El ataúd
Tengo un amigo que no ve más que fantasmas en la funeraria, cómo será de suspicaz que cada vez que coincidimos en un sepelio donde el difunto es incinerado nunca se resiste a comentar su convencimiento de que allí solo queman el cadáver y no el ataúd. Él cree que después de desaparecer lentamente el féretro de la vista de sus allegados y cerrarse la cortinilla con la música celestial de fondo los operarios del servicio de pompas sacan al finado de la caja, lo meten a pelo en el horno crematorio y revenden el ataúd para otro fiambre. "Esas cajas", dice siempre, "valen una pasta y menudos son estos buitres como para pegarle fuego al dinero". Con los ramos y coronas mortuorias piensa otro tanto de lo mismo, que las flores que desaparecen tras la cortina por la mañana están por la tarde en la floristería. Yo siempre le digo que es un mal pensado y que les tiene manía a los funerarios porque le dan repelús cuando el suyo es un servicio necesario y un trabajo tan digno como el que más. Por eso no le hice caso cuando hace unos años aventuraba que en la privatización de la funeraria había tomate.
Ha tenido que venir el fiscal Jiménez Villarejo con su apabullante querella sobre la operación para entender hasta qué punto esta vez tenía razón. Es verdad que hay tomate, mucho tomate, tanto que ni el grupo municipal de Izquierda Unida que recurrió el proceso podía imaginar, como han reconocido, la existencia de semejante trama de enriquecimiento en perjuicio del erario público. Basándose en sus investigaciones la Fiscalía Anticorrupción ha presentado en el Tribunal Superior de Justicia de Madrid una querella contra 14 personas entre las que se encuentran un consejero del Gobierno regional, dos concejales del Ayuntamiento de Madrid todavía en ejercicio, dos ex concejales y un diputado regional. El resto de los imputados son empresarios y asesores e intermediarios que participaron de distinta forma en la maniobra. La obligación del fiscal es no dejar ningún posible cabo sin atar y entiendo por ello que ponga en la lista negra a todo el que considere sospechoso, pero es evidente que todos los encausados no pueden estar en el mismo saco. Catorce personas son demasiadas para urdir un pufo de esa naturaleza, demasiadas para maquinar en secreto una operación diseñada con el objetivo de forrarse a costa del erario público.

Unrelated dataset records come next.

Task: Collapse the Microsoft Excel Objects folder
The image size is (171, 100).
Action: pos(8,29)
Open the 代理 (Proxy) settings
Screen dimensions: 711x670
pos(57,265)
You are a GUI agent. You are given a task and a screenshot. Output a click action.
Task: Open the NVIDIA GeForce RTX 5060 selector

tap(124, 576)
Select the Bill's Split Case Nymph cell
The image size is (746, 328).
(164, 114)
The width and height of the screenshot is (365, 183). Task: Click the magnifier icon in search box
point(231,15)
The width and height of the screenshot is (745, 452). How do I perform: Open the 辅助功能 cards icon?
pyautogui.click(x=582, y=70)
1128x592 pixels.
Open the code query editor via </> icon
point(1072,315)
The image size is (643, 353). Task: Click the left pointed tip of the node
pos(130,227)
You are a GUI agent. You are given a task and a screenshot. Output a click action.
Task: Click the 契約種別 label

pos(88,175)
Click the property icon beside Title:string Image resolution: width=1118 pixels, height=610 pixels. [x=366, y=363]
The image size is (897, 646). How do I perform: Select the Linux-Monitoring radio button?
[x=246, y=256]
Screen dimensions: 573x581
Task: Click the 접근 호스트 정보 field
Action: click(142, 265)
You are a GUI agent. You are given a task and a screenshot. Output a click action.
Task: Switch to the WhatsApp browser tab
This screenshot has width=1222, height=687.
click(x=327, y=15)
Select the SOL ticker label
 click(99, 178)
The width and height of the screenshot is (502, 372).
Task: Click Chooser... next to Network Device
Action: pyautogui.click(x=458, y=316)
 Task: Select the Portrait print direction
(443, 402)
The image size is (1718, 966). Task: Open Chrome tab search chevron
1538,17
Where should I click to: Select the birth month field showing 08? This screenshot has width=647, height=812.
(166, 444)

Conviene por ello distinguir cuanto antes entre los que trincaron y quienes pecaron por omisión o ingenuidad, para repartir culpas en su justa medida. El problema es que pase el tiempo y la simple sospecha cause daños irreparables no en quien más lo merece sino en aquellos que por su carrera política son especialmente vulnerables al desprestigio. Es el caso del actual consejero de Sanidad, José Ignacio Echániz, un médico joven y bien preparado al que cabría presagiar un brillante futuro. A Echániz le tocó participar en la comisión que privatizó la funeraria y está acusado de tener relaciones económicas con Funespaña. El motivo es su posterior designación como representante de esa entidad privada en el consejo de administración de la empresa, lo que permitía suponer que fuera el pago por sus perveros servicios. La realidad, sin embargo, es que el alcalde de Madrid pidió a Funespaña que le cediera tres de sus puestos en ese consejo y nombró, entre otros, al hoy consejero de Sanidad. Algo similar sucede con el concejal Antonio Moreno. El edil recibió el mandato del pleno de redactar el pliego de condiciones del concurso de privatización, redacción que fue supervisada y firmada por el interventor del Ayuntamiento y el secretario municipal. Son dos ejemplos destacados de quienes se están viendo más perjudicados con la difusión de la querella en contraste con otros imputados cuya implicación es evidente y que sin embargo escapan al escarnio general por su menor relevancia pública. De todos, el caso más notable es el del actual presidente de Funespaña, José Ignacio Rodrigo, que pasó de asesorar al Ayuntamiento en la valoración y privatización de la funeraria a mandar en la entidad beneficiada. Él fue quien manipuló los pasivos presentando una empresa en quiebra que después obtendría de inmediato ganancias multimillonarias. Hizo lo que se llama un negocio de muerte. Ahora yo también dudo que quemen los ataúdes.